**The task:** Each line starting at the one that contains "You are a computer-use agent." and ending at the one that contains "Instruction: Click the" must be returned exactly, and the rest of the listing is left out.
+++ Data provided
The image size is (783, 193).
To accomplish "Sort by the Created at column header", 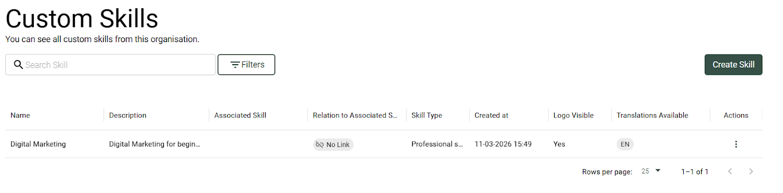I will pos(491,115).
++++++
+++ Data provided
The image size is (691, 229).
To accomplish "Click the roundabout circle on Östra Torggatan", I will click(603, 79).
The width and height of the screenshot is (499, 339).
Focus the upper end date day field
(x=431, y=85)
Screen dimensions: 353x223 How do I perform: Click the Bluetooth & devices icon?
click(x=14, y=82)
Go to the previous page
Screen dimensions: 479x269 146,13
++++++
+++ Data provided
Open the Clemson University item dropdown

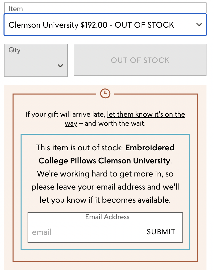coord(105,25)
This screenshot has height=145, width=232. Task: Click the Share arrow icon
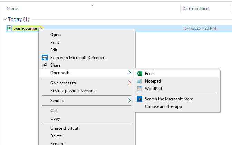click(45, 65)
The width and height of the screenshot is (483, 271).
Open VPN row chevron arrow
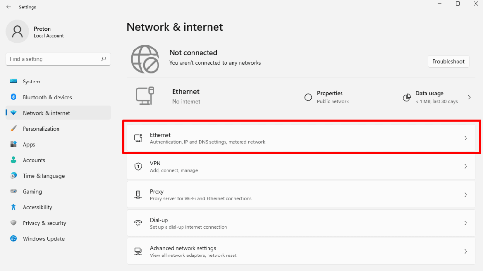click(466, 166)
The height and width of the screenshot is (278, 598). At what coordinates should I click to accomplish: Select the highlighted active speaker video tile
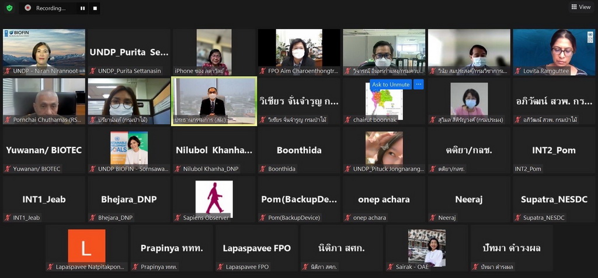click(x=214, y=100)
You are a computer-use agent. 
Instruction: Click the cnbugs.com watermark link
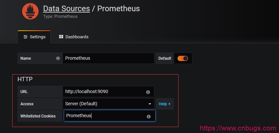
++++++
**Task output:**
You are a computer-use agent. 
Instruction: Click the cnbugs.com watermark link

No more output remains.